Among the lines below, which ones contain the word "Premium"? Copy every such line.

[Start of section]

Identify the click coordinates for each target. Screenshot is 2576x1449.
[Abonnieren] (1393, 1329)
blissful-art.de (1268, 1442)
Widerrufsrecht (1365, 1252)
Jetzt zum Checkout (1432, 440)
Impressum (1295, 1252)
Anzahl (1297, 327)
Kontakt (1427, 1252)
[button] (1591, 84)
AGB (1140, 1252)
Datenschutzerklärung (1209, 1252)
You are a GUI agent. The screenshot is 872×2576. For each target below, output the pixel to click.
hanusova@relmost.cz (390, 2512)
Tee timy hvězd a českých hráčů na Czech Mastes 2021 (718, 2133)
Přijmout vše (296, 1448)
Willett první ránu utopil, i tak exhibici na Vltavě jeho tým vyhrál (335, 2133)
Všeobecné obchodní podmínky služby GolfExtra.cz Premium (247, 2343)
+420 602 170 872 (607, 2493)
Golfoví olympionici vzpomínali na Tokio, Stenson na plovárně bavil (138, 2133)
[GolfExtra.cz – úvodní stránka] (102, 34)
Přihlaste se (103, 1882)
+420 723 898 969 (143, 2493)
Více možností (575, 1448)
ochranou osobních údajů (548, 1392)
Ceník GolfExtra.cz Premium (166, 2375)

[End of section]

# Answer for this exercise:
Všeobecné obchodní podmínky služby GolfExtra.cz Premium (247, 2343)
Ceník GolfExtra.cz Premium (166, 2375)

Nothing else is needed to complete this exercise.